La « manifestation du million », qui s’est tenue à Jérusalem le 15 octobre 2025, a démontré la détermination des ultra-orthodoxes à lutter par tous les moyens contre leur enrôlement forcé. Bien que l’estimation réelle de la participation soit d’environ quatre cent mille personnes, le fait que tous étaient des hommes relativement jeunes est préoccupant. Cela témoigne de leur puissance et laisse présager de mauvais augures.
Le fanatisme de ce secteur s’oppose par nature à la démocratie et rejette toute pensée idéologique personnelle. Le mode de vie des ultra-orthodoxes se polarise de plus en plus, par rapport à la majorité de la population qui est modérément religieuse, traditionnelle ou laïque, et surtout profondément attachée à la démocratie.

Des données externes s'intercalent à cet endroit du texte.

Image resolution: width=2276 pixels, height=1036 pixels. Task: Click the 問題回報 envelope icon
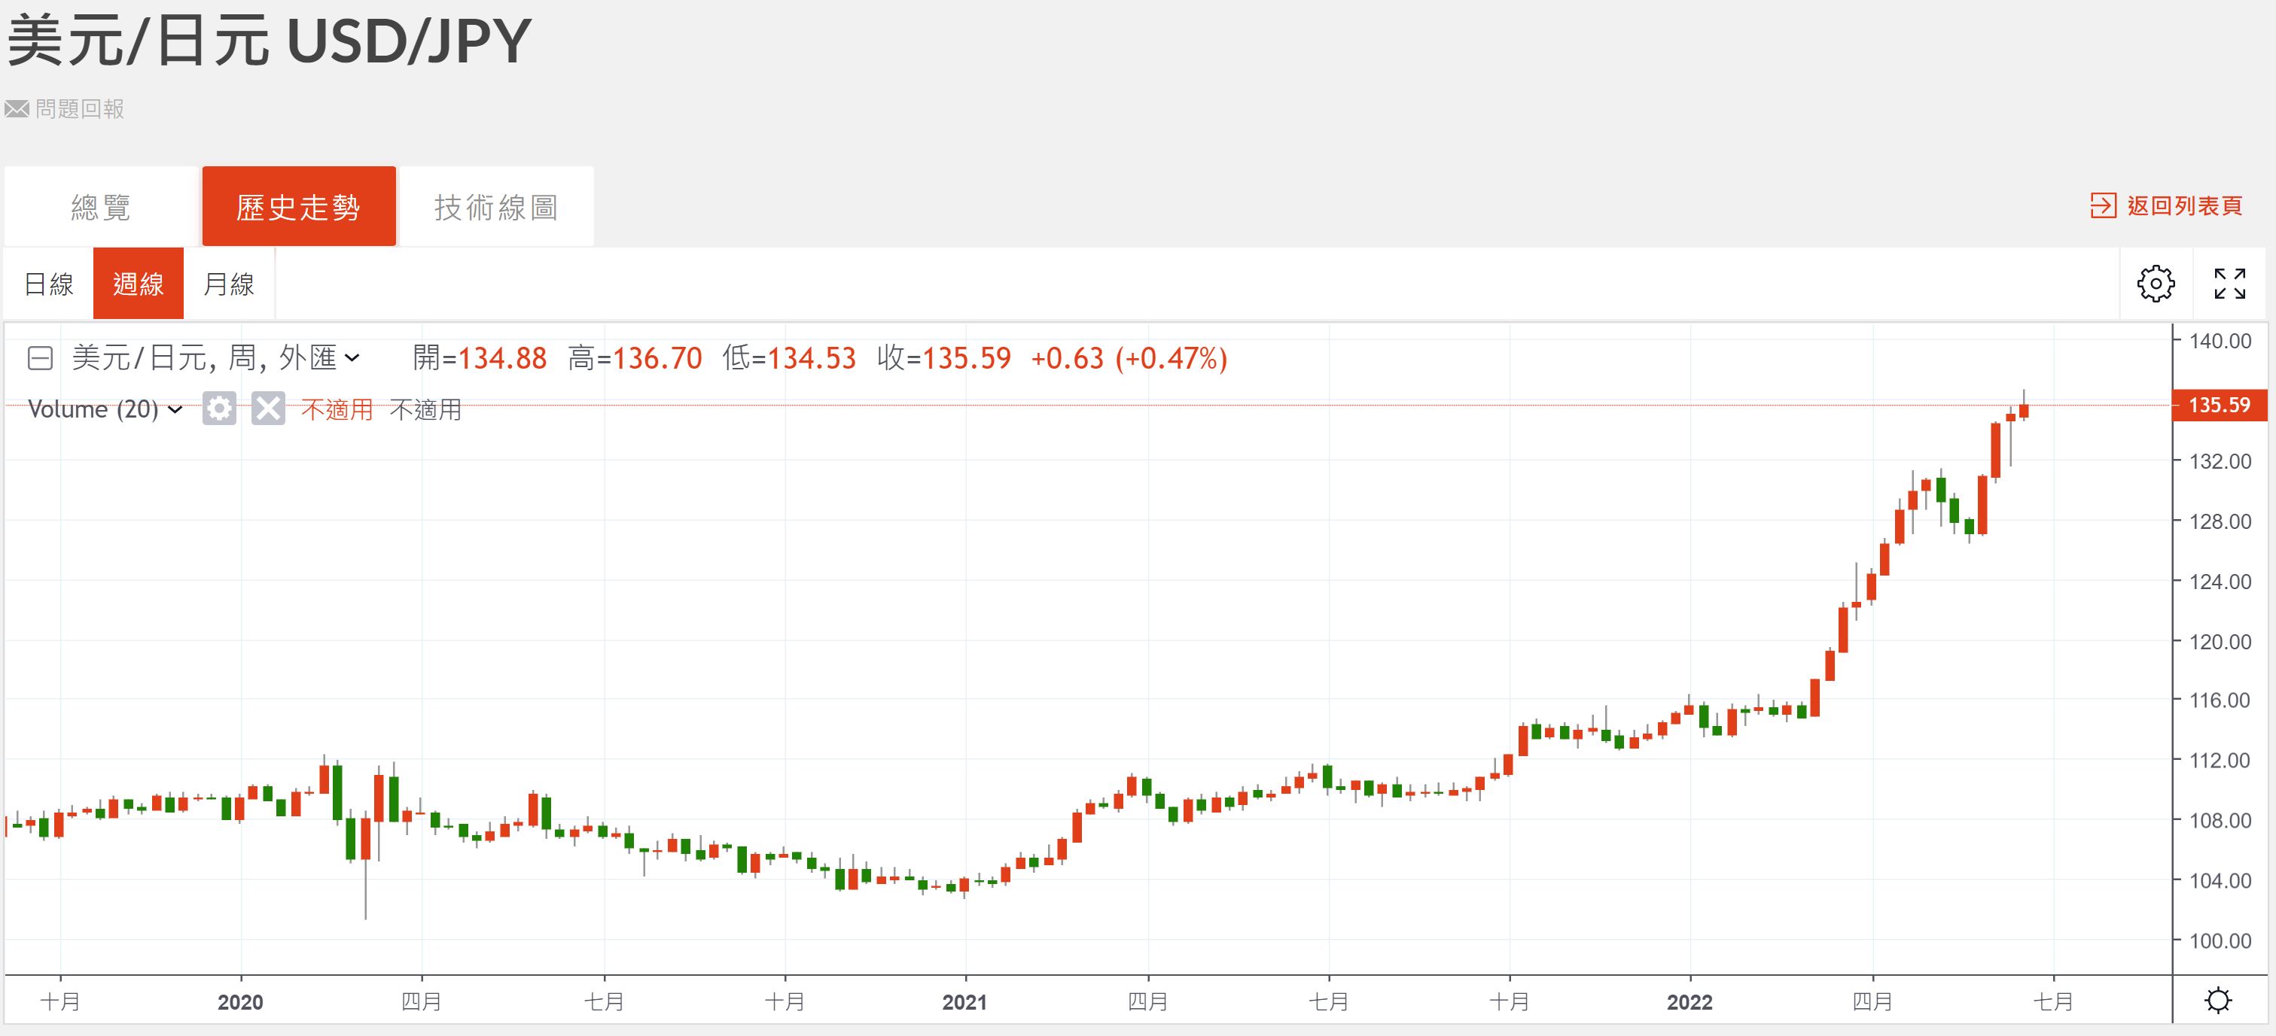point(17,110)
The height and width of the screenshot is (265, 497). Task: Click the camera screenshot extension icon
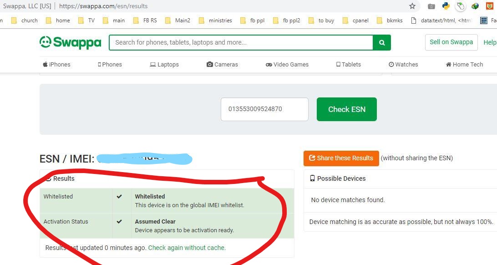pyautogui.click(x=431, y=6)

Pour les ultra-orthodoxes, la décision d’un rabbin prime sur l’ordre d’un commandant ou d’un parlementaire de leur rang. Recruter de force ces « objecteurs » constituerait une erreur politique et sociale dont les conséquences pourraient engendrer des problèmes pour les générations futures.
Au-delà du vaste débat public sur « l’égalité du fardeau », des signes inquiétants apparaissent récemment parmi le commandement supérieur des branches de sécurité. Tandis que « l’armée du peuple » était précédemment déconnectée de la politique, certains hauts responsables semblent s’autoriser aujourd’hui une certaine indépendance, voire une ignorance de leurs supérieurs.
Il est important de rappeler comment David Zini a été choisi comme chef du Shin Bet. Avec insouciance, ce général a contourné la procédure militaire en rencontrant le Premier ministre, pour obtenir la nomination sans en informer préalablement le chef d’état-major, et surtout, sans obtenir l’autorisation pour une telle rencontre. Cela s’apparente à un dépassement d’autorité. Ce comportement ne constitue pas, pour le moment, une menace directe pour la société pluraliste du pays, mais est certainement un symptôme inquiétant pour l’avenir.
En outre, l’enrôlement forcé des ultra-orthodoxes à grande échelle pourrait intensifier le phénomène de « l’exclusion des femmes » récemment observé dans l’armée, une situation intolérable non seulement du point de vue du progrès et mais aussi de l’égalité, alors que le rôle et la contribution de nombreuses soldates dans des postes essentiels dans tous les secteurs, y compris le combat et l’état-major, se font de plus en plus ressentir.
Enrôler massivement des ultra-orthodoxes nuirait au caractère pluraliste de « l’armée du peuple » et obligerait à intégrer des éléments théocratiques, comme c’est déjà pratiquement le cas dans le gouvernement actuel. Si les objecteurs sont enrôlés de force, ils pourraient accumuler une contre-force, et sous l’impulsion de leurs rabbins, initier un coup d’État militaire, puis un État théocratique.
Chaque citoyen a des droits et des devoirs dans son pays. Celui qui rejette délibérément le devoir le plus noble, celui de servir sa patrie, devrait voir son droit de vote retiré. Néanmoins, l’État doit offrir un service national d’une durée équivalente au service militaire à chaque citoyen refusant ou se soustrayant au service militaire obligatoire, pour diverses raisons – tels que les ultra-orthodoxes, les Arabes et même ceux qui s’y opposent pour des raisons de conscience.
L’opportunité de servir l’État, chacun selon sa conscience, garantirait des droits égaux et entiers pour tous les citoyens.